Along an interstate exit in Helena, Scott Brooke saw two men holding signs reading “homeless veteran.” He pulled over to visit with them.
One had served in Vietnam, and the other during the Reagan years of the Cold War.
Scott explained to the men where they could find a shower and a hot meal on their trek to Missoula. And, thanks to the American Red Cross and Red Cross donors, partners and volunteers, Scott also had comfort kits to offer the veterans.
“I told them, ‘This is to help you get along,’” he said. “They were appreciative.”
The comfort kits, which also go to families after an emergency such as a house fire or natural disaster, contain personal hygiene items such as toothpaste and a toothbrush, soap, shampoo and shaving gel.
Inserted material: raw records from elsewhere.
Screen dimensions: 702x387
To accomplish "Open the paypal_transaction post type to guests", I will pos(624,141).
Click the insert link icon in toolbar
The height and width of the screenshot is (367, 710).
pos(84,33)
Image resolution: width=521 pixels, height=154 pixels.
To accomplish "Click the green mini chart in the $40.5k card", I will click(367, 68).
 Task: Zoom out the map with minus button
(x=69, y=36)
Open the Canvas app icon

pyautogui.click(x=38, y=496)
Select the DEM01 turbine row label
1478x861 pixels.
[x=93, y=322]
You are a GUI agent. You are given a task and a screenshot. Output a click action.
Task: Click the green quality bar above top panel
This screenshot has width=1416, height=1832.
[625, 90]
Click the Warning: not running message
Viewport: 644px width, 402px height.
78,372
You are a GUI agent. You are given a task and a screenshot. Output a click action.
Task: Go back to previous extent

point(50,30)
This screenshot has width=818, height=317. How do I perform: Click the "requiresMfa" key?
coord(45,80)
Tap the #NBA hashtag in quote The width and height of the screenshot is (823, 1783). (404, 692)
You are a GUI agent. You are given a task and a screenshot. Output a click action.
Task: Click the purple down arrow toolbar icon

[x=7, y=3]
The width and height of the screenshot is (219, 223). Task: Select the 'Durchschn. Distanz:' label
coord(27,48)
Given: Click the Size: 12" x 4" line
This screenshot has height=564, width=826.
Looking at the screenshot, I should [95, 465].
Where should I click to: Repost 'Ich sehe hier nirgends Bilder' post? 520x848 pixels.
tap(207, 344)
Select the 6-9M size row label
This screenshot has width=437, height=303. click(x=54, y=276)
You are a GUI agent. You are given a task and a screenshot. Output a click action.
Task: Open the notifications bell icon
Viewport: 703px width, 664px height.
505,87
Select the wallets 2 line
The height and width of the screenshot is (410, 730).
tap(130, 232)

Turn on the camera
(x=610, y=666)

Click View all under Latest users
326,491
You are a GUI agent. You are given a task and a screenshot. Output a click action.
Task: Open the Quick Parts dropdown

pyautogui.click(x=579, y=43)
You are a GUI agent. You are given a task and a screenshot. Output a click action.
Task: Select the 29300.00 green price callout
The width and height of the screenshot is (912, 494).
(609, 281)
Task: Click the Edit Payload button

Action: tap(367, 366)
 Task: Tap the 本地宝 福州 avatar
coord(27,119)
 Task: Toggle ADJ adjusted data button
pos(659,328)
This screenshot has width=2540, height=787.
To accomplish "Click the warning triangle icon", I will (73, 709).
They may be the first small step back to recovery for someone who has lost everything, or they may be a comfort for a homeless veteran.
“I think these supplies are great. They’re basic needs, essentials,” Scott said. “It’s an expense they have but can’t meet. This is a kit that’s a needed thing to get back on track and develop good habits.”
Scott works with homeless veterans as part of Volunteers of America, and he keeps several comfort kits in his car so if he sees a veteran on the side of the road, he has something to hand to them.
“I’ve been doing this for a decade, and I don’t give out cash,” he said. “At least I had something to help with.”
Scott also shared boxes of comfort kits with the homeless vets health care program at Fort Harrison in Helena, local posts of the VFW and the American Legion, God’s Love Shelter, and Helena’s Got Your 6, a new charity supporting veterans.
Comfort kits built by AT&T employees in Boise during a Red Cross community day are being used across the region for homeless veterans, said Anthony Trimarco, regional Red Cross Service to the Armed Forces director.
As well as distributing kits to community partners, Red Cross volunteers give the kits to homeless veterans who come to the VA for stand-down events.
“It’s a good way for us to stay in touch with our homeless veteran population,” Anthony said. “They see we provide something tangible.”
A Boise VFW post that distributes packages to homeless veterans at Christmas partnered with the Red Cross to distribute comfort kits, too.
“This builds an enduring partnership, helps folks having a hard time at the holidays, and serves the community,” Anthony said.